Saved entries:
- - - - - - -

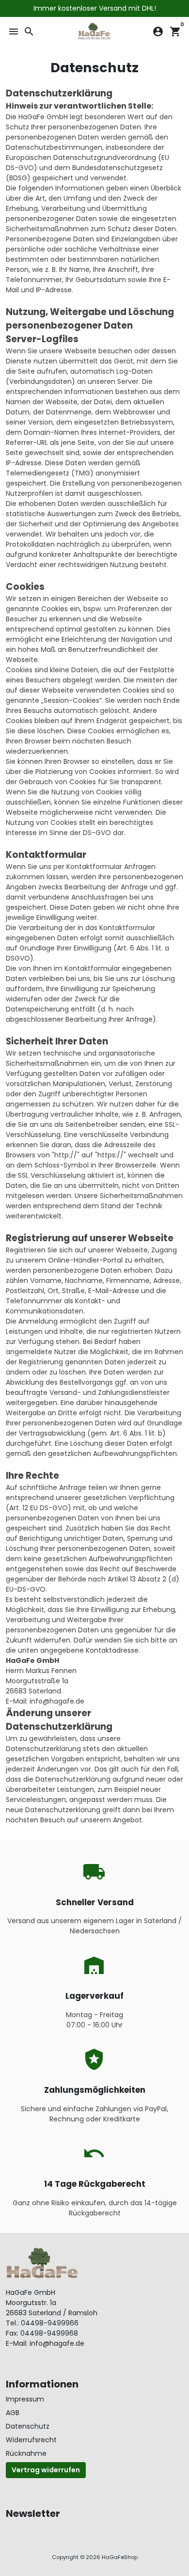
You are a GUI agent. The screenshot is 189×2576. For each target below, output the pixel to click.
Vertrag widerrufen (46, 2470)
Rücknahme (26, 2453)
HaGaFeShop (120, 2557)
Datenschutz (27, 2426)
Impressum (25, 2399)
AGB (12, 2413)
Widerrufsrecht (31, 2440)
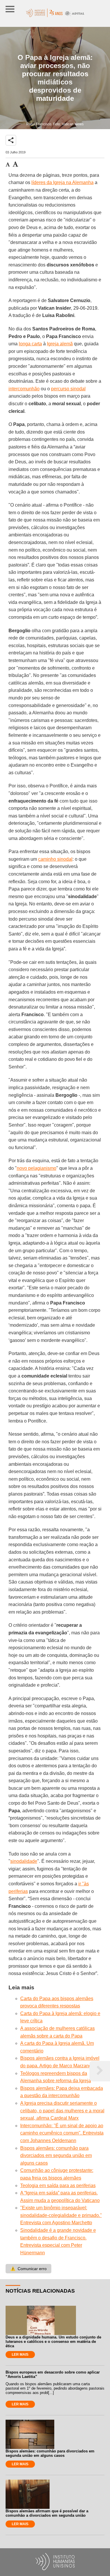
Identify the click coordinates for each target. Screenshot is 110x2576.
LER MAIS (20, 2354)
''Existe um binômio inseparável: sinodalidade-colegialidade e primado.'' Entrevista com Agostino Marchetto (61, 2215)
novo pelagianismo (36, 1168)
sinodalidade (23, 1861)
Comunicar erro (28, 2268)
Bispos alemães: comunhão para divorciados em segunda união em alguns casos (56, 2156)
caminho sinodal (55, 859)
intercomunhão (24, 388)
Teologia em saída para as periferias (58, 2185)
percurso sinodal (68, 388)
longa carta (30, 343)
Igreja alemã (60, 343)
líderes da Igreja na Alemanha (62, 182)
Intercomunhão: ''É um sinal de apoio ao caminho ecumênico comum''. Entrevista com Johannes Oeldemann (62, 2133)
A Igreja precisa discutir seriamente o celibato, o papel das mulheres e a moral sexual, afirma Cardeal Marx (62, 2111)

- - - - - - -

→ **WHAT IS NEEDED**
Give again exactly, and only, the lines above starting at the one with "Comunicar erro (28, 2268)" and ending at the one with "longa carta (30, 343)".

→ **RESPONSE**
Comunicar erro (28, 2268)
Bispos alemães: comunhão para divorciados em segunda união em alguns casos (56, 2156)
caminho sinodal (55, 859)
intercomunhão (24, 388)
Teologia em saída para as periferias (58, 2185)
percurso sinodal (68, 388)
longa carta (30, 343)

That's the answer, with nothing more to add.